#### SOURCE:

>> BEGIN

The changes of the social dialogue and labor legislation are affecting almost half of the Romanian workers, namely the public servants, i.e. almost 2 million employees out of the total 4.198.500 employees. The Labour Code amendment also seriously hinder and limits the collective bargaining process for public employees, as all the rights established through laws cannot be the object of collective bargaining.
Lack of clarity in new law fuels airline dispute: The Tarom National Technical Trade Union has reported that the management of the national airline, CN Tarom SA, has been refusing to negotiate with the union over a new contract despite the fact that it continues to represent workers. It is understood that the company may be using a gap created as a result of a new law, the Social Dialogue Act, to justify the action. New criteria have been introduced in how social partners represent workers and also to collective bargaining, but the government had not defined the sectors in which agreements can be signed.
Consequences of the implementation of the new legislation:
The new laws that changed the representativity criteria already generated great disturbances and abuses.
In SC Electrocentrale Braila SA (energy sector company), there were two unions, the Sindicatul Liber Productie CET representing 50% + 1 workers (800 workers – as required by the new legislations) and the Sindicatul Liber Productie CET Braila, a National Trade Union Bloc (BNS) affiliate representing 400 workers.

>> END

#### DO THIS:
Reproduce the above passage on the changes to Romanian labor legislation in full, word for word.

#### INFORMATION GIVEN:

>> BEGIN

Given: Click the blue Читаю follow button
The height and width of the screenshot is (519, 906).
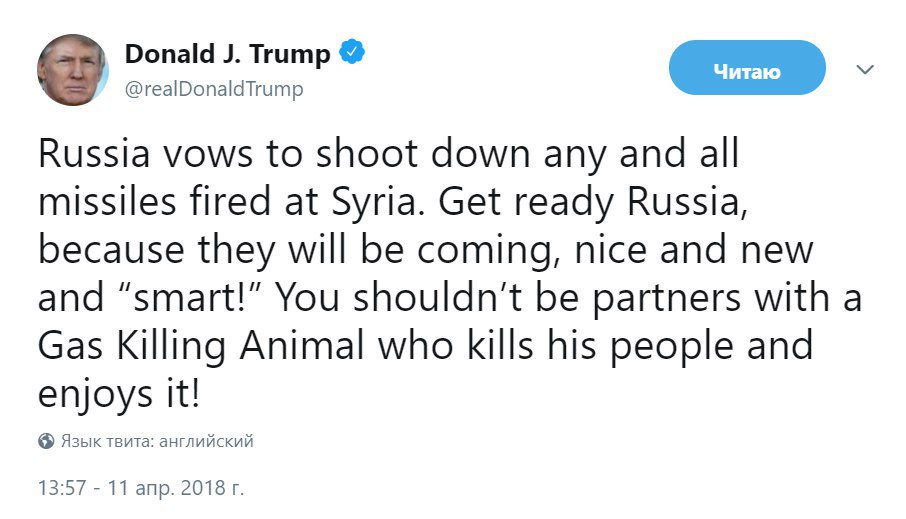Looking at the screenshot, I should [x=747, y=68].
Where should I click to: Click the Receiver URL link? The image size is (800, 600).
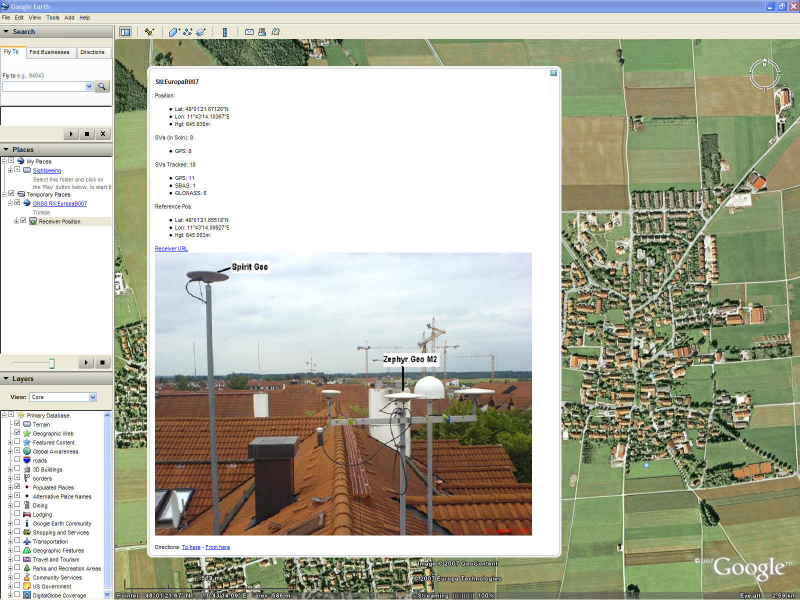coord(171,246)
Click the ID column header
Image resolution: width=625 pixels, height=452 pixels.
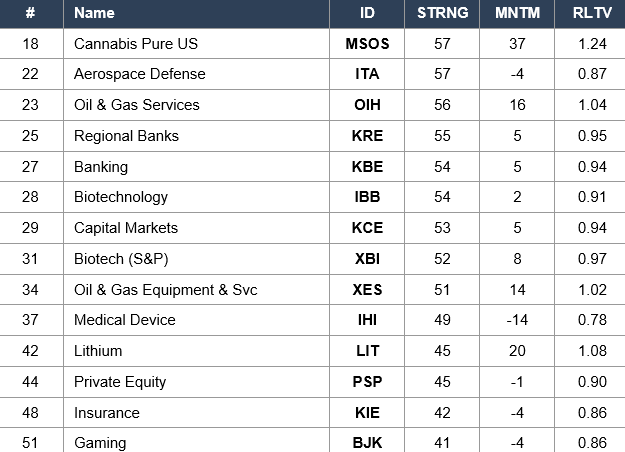[x=367, y=13]
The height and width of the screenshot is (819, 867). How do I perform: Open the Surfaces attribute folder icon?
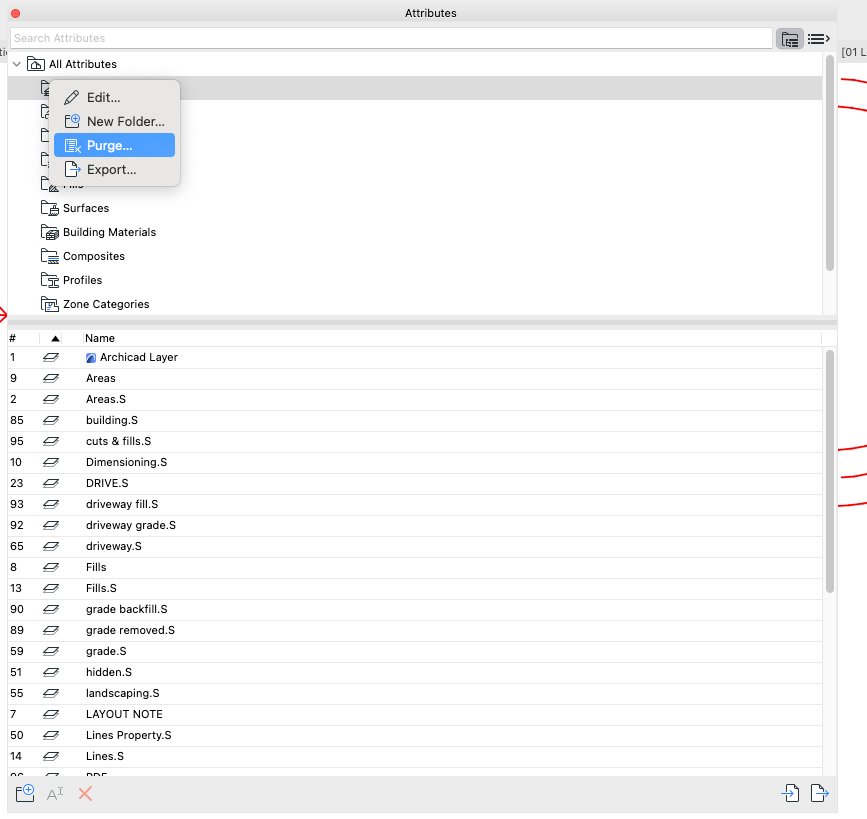pos(48,208)
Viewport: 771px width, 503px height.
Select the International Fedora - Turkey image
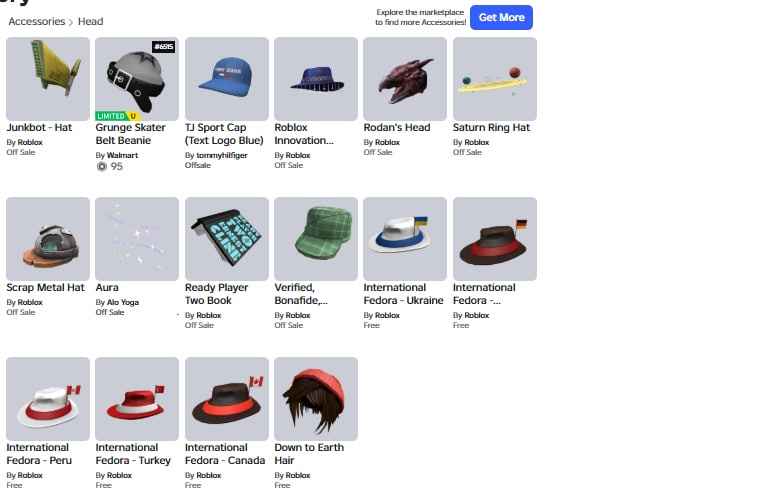137,399
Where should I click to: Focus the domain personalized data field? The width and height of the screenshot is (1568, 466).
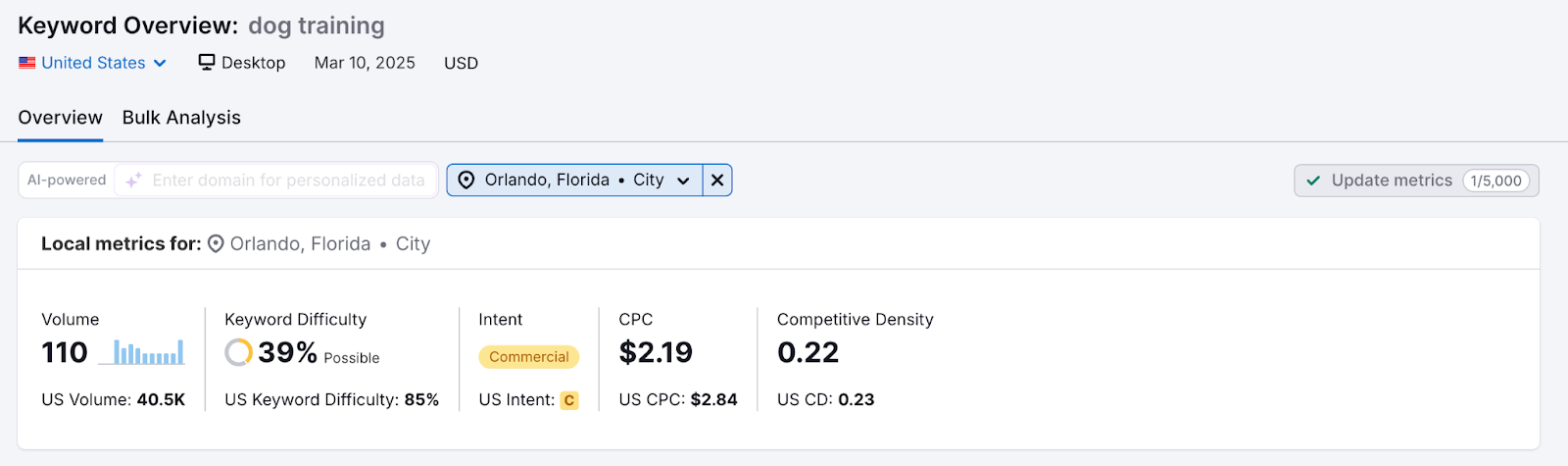coord(288,181)
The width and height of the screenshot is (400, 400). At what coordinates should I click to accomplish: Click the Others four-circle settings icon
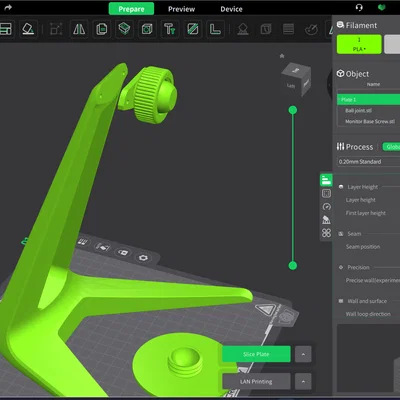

>> END

#### RESPONSE:
The changes of the social dialogue and labor legislation are affecting almost half of the Romanian workers, namely the public servants, i.e. almost 2 million employees out of the total 4.198.500 employees. The Labour Code amendment also seriously hinder and limits the collective bargaining process for public employees, as all the rights established through laws cannot be the object of collective bargaining.
Lack of clarity in new law fuels airline dispute: The Tarom National Technical Trade Union has reported that the management of the national airline, CN Tarom SA, has been refusing to negotiate with the union over a new contract despite the fact that it continues to represent workers. It is understood that the company may be using a gap created as a result of a new law, the Social Dialogue Act, to justify the action. New criteria have been introduced in how social partners represent workers and also to collective bargaining, but the government had not defined the sectors in which agreements can be signed.
Consequences of the implementation of the new legislation:
The new laws that changed the representativity criteria already generated great disturbances and abuses.
In SC Electrocentrale Braila SA (energy sector company), there were two unions, the Sindicatul Liber Productie CET representing 50% + 1 workers (800 workers – as required by the new legislations) and the Sindicatul Liber Productie CET Braila, a National Trade Union Bloc (BNS) affiliate representing 400 workers.